3 Nov 2011

Waterwise Gardening

Posted by bcsands

In Australia we’re constantly under threat of drought so we’ve learnt a few things about minimising water use while still ensuring that our gardens look good. Here are a few tips that will help you to keep your garden green while saving on water – or to drought proof it.

Add organic matter to your soil

All soil is not created equal. If your soil is sandy then water will drain away quickly. If you have a clay soil, then it can take a long time for water to penetrate.

The solution to both of these problems is to add organic matter, such as compost or manure. Add at least an inch of compost to your soil every year to improve its texture and water holding capacity.

Deliver water where it’s needed most

In other words, get the water to the roots of your plants. Drip irrigation ensures that 90 per cent of the water you apply to your garden actually goes to your plants – sprinklers only get about 40-50% of the water where it’s needed. Drip irrigation also minimises evaporation and keeps the areas between plants dry – discouraging weeds.

Mulch, mulch, mulch!

A good layer of organic mulch – about 100mm – can reduce your water needs by half by smothering weeds and reducing evaporation. Mulch also retains water, increasing humidity around your plants. But when you do water, be sure to water well so that the water gets through the mulch to the soil.

An alternative is decorative pebbles.  They won’t feed the soil like mulch, but the cover it provides will shade it, reduce evaporation and keep it cool. They also look great!

Make the most of the rain!

Rainwater is free water – and it’s also not chlorinated which is better for your plants. Catch the maximum amount of rainwater with a rainwater tank attached to the downpipes leading down from your roof. 111m2 of roof space will produce 2375 litres of water after 25mm of rain – filling almost half of an average water tank of 5000 litres.

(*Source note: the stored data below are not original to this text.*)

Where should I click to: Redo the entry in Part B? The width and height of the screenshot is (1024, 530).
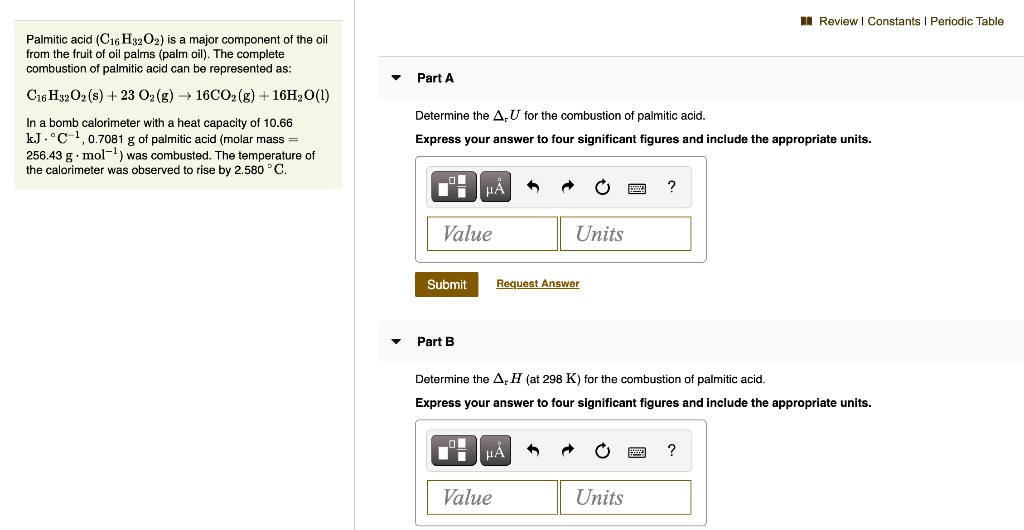coord(568,451)
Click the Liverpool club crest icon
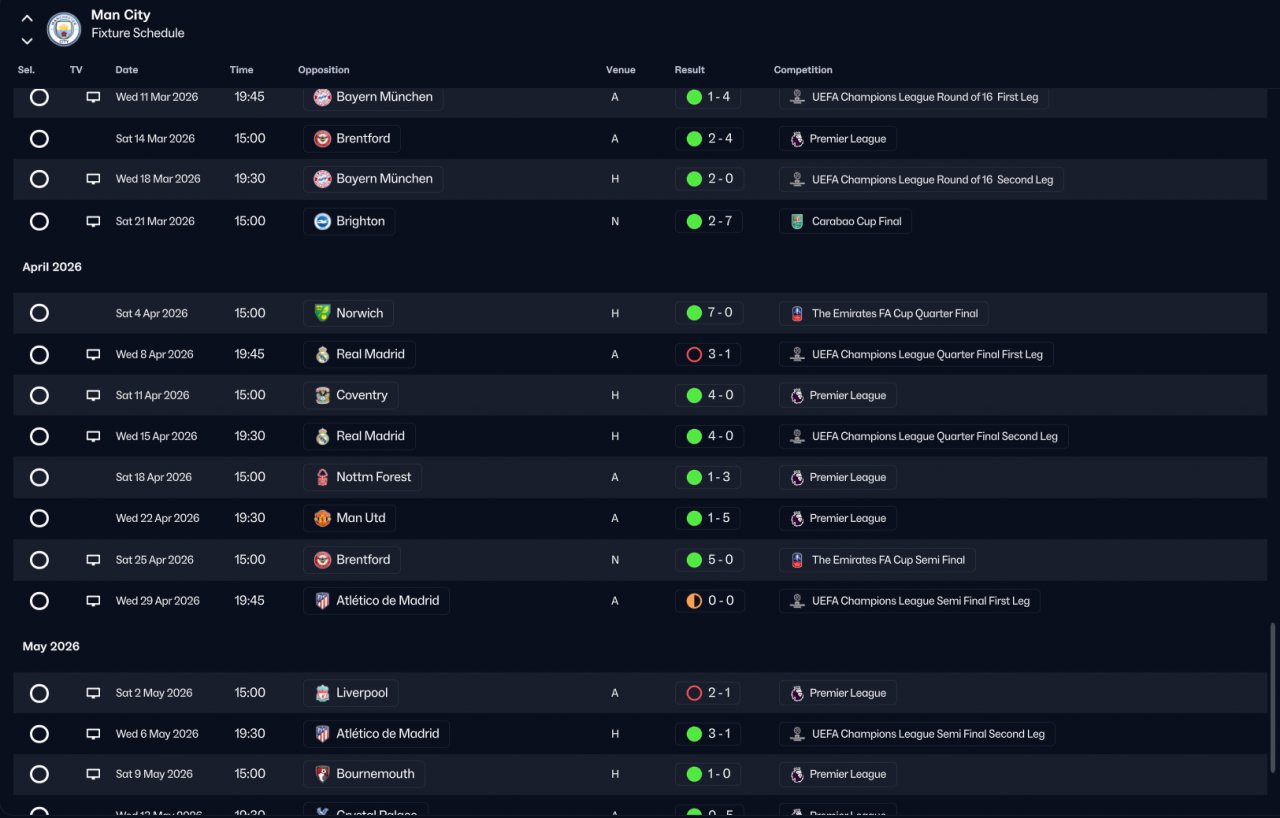 pos(322,693)
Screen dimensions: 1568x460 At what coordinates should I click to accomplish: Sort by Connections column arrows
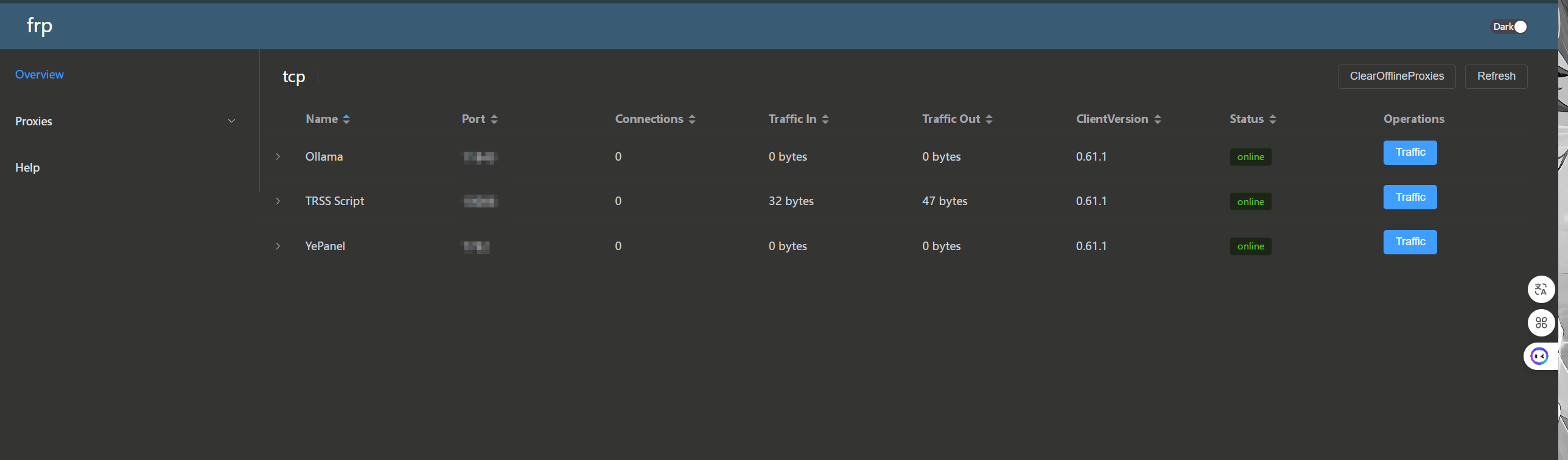[692, 119]
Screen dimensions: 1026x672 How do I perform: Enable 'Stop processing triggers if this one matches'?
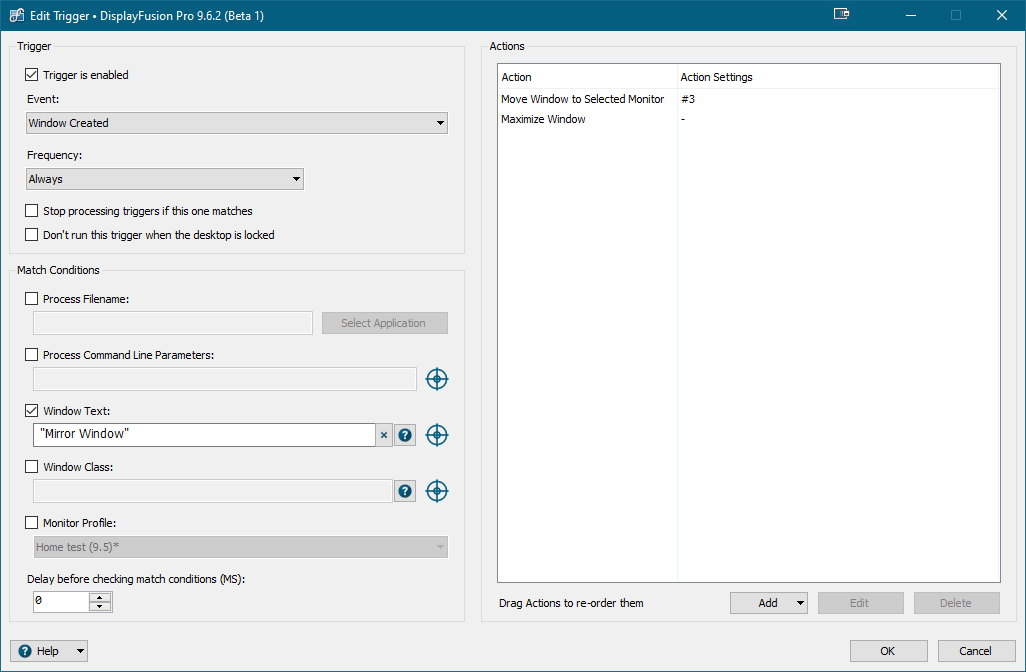32,211
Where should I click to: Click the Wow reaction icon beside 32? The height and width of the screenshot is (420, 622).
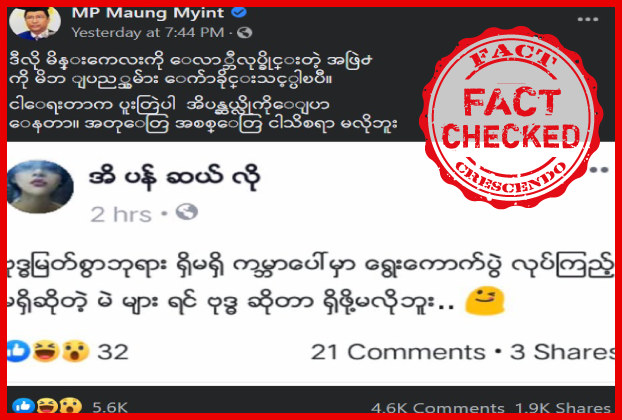(x=75, y=351)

You could also consider adding a soil wetting agent to your soil – to help water penetrate and be absorbed more easily. If you have an automated irrigation system, save water by turning it off during periods of rain!

Less lawn means less water

Turf is both water and labour-intensive. Choose a drought-resistant turf such as Sir Walter and never mow it too short in summer. You could also introduce some paved areas and/or low maintenance ground cover to reduce the amount of turf you have.

Plan your planting

Review your garden and note down the characteristics of each part of your site, such as shady areas, sunny areas, exposed areas etc. Choose plants that will suit the conditions in each area, grouping plants with similar water needs together. Bear in mind how you will get water to them.

If you live in an arid area, native plants will be easier to grow. They will be adapted to your soil and will need less water.

Good plant care reduces water needs

Healthy plants need less water! Weeds compete with plants for water, so keep them under control as much as you can. Prune, thin and monitor pests and you will have happy plants that don’t need so much watering.